At length this very prosperity introduces corruption, and then comes
on its old age. Virtue and learning, art and industry, decay by
degrees. The people sink into sloth and luxury and prostitution. It is
enervated at home--becomes contemptible abroad; and such indeed is its
misery and wretchedness, that it resembles a man in the last decrepit
stage of life, who looks with unconcern at his approaching
dissolution."

"This is a melancholy picture indeed," cries the doctor; "and, if the
latter part of it can be applied to our case, I see nothing but
religion, which would have prevented this decrepit state of the
constitution, should prevent a man of spirit from hanging himself out
of the way of so wretched a contemplation."

"Why so?" said the peer; "why hang myself, doctor? Would it not be
wiser, think you, to make the best of your time, and the most you can,
in such a nation?"

"And is religion, then, to be really laid out of the question?" cries
the doctor.

"If I am to speak my own opinion, sir," answered the peer, "you know I
shall answer in the negative. But you are too well acquainted with the
world to be told that the conduct of politicians is not formed upon
the principles of religion."

"I am very sorry for it," cries the doctor; "but I will talk to them
then of honour and honesty; this is a language which I hope they will
at least pretend to understand. Now to deny a man the preferment which
he merits, and to give it to another man who doth not merit it, is a
manifest act of injustice, and is consequently inconsistent with both
honour and honesty.
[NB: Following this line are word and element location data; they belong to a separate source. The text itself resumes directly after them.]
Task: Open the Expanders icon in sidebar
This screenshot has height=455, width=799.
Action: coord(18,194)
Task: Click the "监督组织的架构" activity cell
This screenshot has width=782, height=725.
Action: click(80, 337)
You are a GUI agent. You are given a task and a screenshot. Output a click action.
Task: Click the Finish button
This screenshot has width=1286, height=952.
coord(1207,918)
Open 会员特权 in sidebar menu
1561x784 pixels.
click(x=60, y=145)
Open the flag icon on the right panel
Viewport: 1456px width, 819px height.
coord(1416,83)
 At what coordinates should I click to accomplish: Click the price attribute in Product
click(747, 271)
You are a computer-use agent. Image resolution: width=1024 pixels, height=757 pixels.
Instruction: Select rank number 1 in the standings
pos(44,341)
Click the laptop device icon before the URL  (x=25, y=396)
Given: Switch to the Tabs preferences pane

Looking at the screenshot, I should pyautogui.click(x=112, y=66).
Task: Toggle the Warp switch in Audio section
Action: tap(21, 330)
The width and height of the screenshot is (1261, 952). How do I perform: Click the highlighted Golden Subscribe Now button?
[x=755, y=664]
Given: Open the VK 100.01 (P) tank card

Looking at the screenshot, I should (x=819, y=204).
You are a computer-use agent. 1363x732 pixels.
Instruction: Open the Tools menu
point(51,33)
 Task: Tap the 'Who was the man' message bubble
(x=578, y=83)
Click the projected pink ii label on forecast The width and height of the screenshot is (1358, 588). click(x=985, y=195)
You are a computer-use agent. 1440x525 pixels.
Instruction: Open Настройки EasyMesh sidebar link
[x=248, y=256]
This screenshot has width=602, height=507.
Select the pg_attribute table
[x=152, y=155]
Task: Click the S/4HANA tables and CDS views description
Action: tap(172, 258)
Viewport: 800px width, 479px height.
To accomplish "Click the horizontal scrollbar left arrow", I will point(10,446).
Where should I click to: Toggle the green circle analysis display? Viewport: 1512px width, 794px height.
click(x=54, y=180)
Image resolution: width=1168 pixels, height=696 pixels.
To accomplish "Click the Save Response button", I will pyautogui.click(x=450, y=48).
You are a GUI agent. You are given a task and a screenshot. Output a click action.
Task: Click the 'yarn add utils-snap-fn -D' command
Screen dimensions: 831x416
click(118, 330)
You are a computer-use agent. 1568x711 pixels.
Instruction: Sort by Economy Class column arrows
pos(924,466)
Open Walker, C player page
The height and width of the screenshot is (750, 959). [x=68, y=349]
Nor is it only an act of injustice to the man
himself, but to the public, for whose good principally all public
offices are, or ought to be, instituted. Now this good can never be
completed nor obtained but by employing all persons according to their
capacities. Wherever true merit is liable to be superseded by favour
and partiality, and men are intrusted with offices without any regard
to capacity or integrity, the affairs of that state will always be in
a deplorable situation. Such, as Livy tells us, was the state of Capua
a little before its final destruction, and the consequence your
lordship well knows. But, my lord, there is another mischief which
attends this kind of injustice, and that is, it hath a manifest
tendency to destroy all virtue and all ability among the people, by
taking away all that encouragement and incentive which should promote
emulation and raise men to aim at excelling in any art, science, or
profession. Nor can anything, my lord, contribute more to render a
nation contemptible among its neighbours; for what opinion can other
countries have of the councils, or what terror can they conceive of
the arms, of such a people? and it was chiefly owing to the avoiding
this error that Oliver Cromwell carried the reputation of England
higher than it ever was at any other time. I will add only one
argument more, and that is founded on the most narrow and selfish
system of politics; and this is, that such a conduct is sure to create
universal discontent and grumbling at home; for nothing can bring men
to rest satisfied, when they see others preferred to them, but an
opinion that they deserved that elevation; for, as one of the greatest
men this country ever produced observes,

One worthless man that gains what he pretends
Disgusts a thousand unpretending friends.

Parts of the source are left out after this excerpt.